• _Objetivo_
Prolonga el texto sobre el escritor Fernando Chulak a partir de su última oración.

• _Texto de origen_
%%

Fernando Chulak tiene diez años. Tal vez once. Está en la escuela, sentadito en su silla, con las manos sobre el banco, en silencio. Le acaba de entregar un cuento escrito con la lapicera a su maestra. Era la tarea que tenía que hacer para hoy y, a diferencia de otras materias, esta le resultó más que interesante. Lo escribió el día anterior, casi de un tirón. Por primera vez se encontraba hipnotizado por la magia oscura de las palabras. Ahora la maestra lo llama, le pide que se acerque, le quiere hablar del cuento. Diez minutos después Fernando Chulak está en la dirección del colegio. La directora tiene el rostro desencajado, no grita pero eleva el tono; lo reta, lo reta fuerte. “¡¿Cómo vas a escribir eso?!”, le dice la autoridad máxima del lugar envuelta en la solemnidad de su despacho. Él baja la cabeza, apenado, pero por dentro se ríe. Un cuento de terror, escribió. Zombies, muchos zombies entran al colegio. Primero se comen al portero, luego a la directora, después a las maestras. La sangre cae por la rampa de entrada y llega hasta la calle. “¡¿Cómo vas a escribir eso?!”, le insiste la directora.
“No sé, creo que me di cuenta de que podía producir cierto efecto, que tenía como una habilidad para molestar”, dice ahora, del otro lado del teléfono, el autor de Jauría (Negro Absoluto, 2018) y Tilde, tilde, cruz (Beatriz Viterbo, 2021), en diálogo con Infobae Cultura. “Hay varias instancias en la relación que cada uno tiene con la escritura. En mi caso hubo otro momento, supongo que a los quince o dieciséis años, donde leía algo y pensaba: ‘Che, ¿y qué pasa si a esta historia que escribió tal le doy esta vuelta de tuerca? ¿Y qué pasa si lo intento yo?’ O los cuentos que escribía para Lengua en el secundario: notaba que generaban cierto efecto. Y pensaba: ‘No soy bueno en nada, pero capaz que en esto sí’. Y te empezás a sentir cómodo, ves que es una buena herramienta. Y después va llegando una nueva instancia cuando lo empezás a hacer de forma más metódica. No es que se te ocurrió una ideíta y la escribís, sino que se trata de sentarte metódicamente a escribir. Y eso que llega desde los 18 en adelante se vuelve permanente. Cuando pasaba un tiempo sin escribir, me ponía insoportable y la gente me lo hacía saber”.

%%

• _Filas de datos_
%%

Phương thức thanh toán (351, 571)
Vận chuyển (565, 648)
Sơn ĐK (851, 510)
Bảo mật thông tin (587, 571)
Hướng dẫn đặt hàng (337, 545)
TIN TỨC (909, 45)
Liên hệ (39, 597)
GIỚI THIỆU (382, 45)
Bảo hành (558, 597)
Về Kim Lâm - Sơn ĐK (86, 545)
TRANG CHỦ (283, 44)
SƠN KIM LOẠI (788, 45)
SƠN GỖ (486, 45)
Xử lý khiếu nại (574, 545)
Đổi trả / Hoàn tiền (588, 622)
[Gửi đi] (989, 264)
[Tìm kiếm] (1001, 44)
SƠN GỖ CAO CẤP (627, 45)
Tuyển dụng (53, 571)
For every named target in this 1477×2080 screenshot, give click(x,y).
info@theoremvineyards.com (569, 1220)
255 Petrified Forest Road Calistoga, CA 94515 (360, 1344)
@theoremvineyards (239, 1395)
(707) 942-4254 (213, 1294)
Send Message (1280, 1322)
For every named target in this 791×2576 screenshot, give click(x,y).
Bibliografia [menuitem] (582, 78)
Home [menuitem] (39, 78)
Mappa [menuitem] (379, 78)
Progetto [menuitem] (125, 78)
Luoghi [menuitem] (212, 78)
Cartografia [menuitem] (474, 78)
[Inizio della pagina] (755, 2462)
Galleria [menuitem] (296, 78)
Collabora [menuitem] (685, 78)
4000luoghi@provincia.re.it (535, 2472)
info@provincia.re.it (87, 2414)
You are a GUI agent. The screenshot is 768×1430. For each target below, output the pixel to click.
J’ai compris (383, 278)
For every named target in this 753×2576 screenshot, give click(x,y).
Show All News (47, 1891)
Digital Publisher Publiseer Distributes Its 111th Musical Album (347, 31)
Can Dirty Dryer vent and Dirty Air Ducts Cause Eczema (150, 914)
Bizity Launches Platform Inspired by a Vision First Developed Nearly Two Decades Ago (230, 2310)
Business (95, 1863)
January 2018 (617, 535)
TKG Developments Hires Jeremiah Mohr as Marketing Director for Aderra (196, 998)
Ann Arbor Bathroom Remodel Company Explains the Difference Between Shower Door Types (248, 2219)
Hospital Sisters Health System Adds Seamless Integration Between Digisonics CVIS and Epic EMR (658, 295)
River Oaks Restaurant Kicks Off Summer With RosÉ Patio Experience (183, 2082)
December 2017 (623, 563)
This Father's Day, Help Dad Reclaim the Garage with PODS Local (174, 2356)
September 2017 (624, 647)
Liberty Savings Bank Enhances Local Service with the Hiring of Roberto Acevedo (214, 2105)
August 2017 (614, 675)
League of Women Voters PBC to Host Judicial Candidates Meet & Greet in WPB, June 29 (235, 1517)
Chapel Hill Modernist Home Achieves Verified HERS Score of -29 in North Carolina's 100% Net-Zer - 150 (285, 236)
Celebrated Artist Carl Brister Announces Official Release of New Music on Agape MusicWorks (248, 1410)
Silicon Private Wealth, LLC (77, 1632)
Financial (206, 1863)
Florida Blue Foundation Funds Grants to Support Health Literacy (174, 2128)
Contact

%%

• _Respuesta escrita_
Chulak mantuvo una larga y silenciosa pelea con la literatura hasta que publicó su primera novela. Fue en el año 2018. Tenía 38 años, pero estaba seguro de lo que hacía. Jauría es la historia de un secuestro, no tanto del momento del rapto, ni siquiera del rescate en sí, sino de la extraña convivencia entre el secuestrador y el secuestrado. La tensión del pueblo oscurece la trama, la jauría de dogos en los caniles acerca el peligro inminente y los motivos ocultos de todo lo que ocurre generan la incertidumbre necesaria para que la lectura avance. En Tilde, tilde, cruz la historia gira alrededor de Laurita, una chica de treinta y pico que vive en el pueblo sola. Su madre falleció poco después del parto, sus hermanos —todos mayores— se fueron cuando terminaron la escuela y ella quedó al cuidado de su padre, que finalmente murió. Sus hermanos, aparentemente, no lo saben, y le mandan plata por Western Union; hace años que no vuelven al pueblo. Laurita tiene desórdenes psiquiátricos importantes y eso se traslada al lector: a veces no se sabe si lo que sucede existe o está en su cabeza. Ella sobrevive acolchonada en su imaginación.

El punto final de Tilde, tilde, cruz fue colocado en la madrugada del 31 de marzo de 2019. “Tenía una duda puntual con un detalle y se la había mandado a un amigo para que me diera su opinión y el hijo de puta no me respondía. ‘Decime algo porque la tengo que mandar mañana’. La corregí esa misma noche y la mandé”. Al Premio Gombrowicz de Novela se presentaron 1.550 trabajos de 37 países. Se puso de seudónimo Rubén Walter Paz y tituló el texto con Hilos de cobre. El día de la entrega, que fue el sábado 17 de agosto de 2019, llegó tarde. Estaban todos reunidos en el Auditorio Borges de la Biblioteca Nacional; era el cierre del Congreso Gombrowicz. Esa tarde tocó Pensé que era viernes, la banda de Pedro Mairal y Rafael Otegui, y hubo lecturas de Kronos, el diario inédito de Witold Gombrowicz. Personajes como María Kodama estaban entre el público. Cuando los organizadores lo vieron llegar, lo escoltaron hasta la primera fila. “Yo me quería sentar en el fondo por la vergüenza”, dice y recuerda cuando anunciaron las menciones especiales: Pablo Farrés, Raquel Robles y Roni Bandini. “Ya está, hasta acá llegamos. Si a mí no me conoce ni mi abuela”. Entonces Martín Kohan, miembro del jurado junto a Eduardo Berti y Ariana Harwicz, pronuncia, primero, su nombre, después su apellido.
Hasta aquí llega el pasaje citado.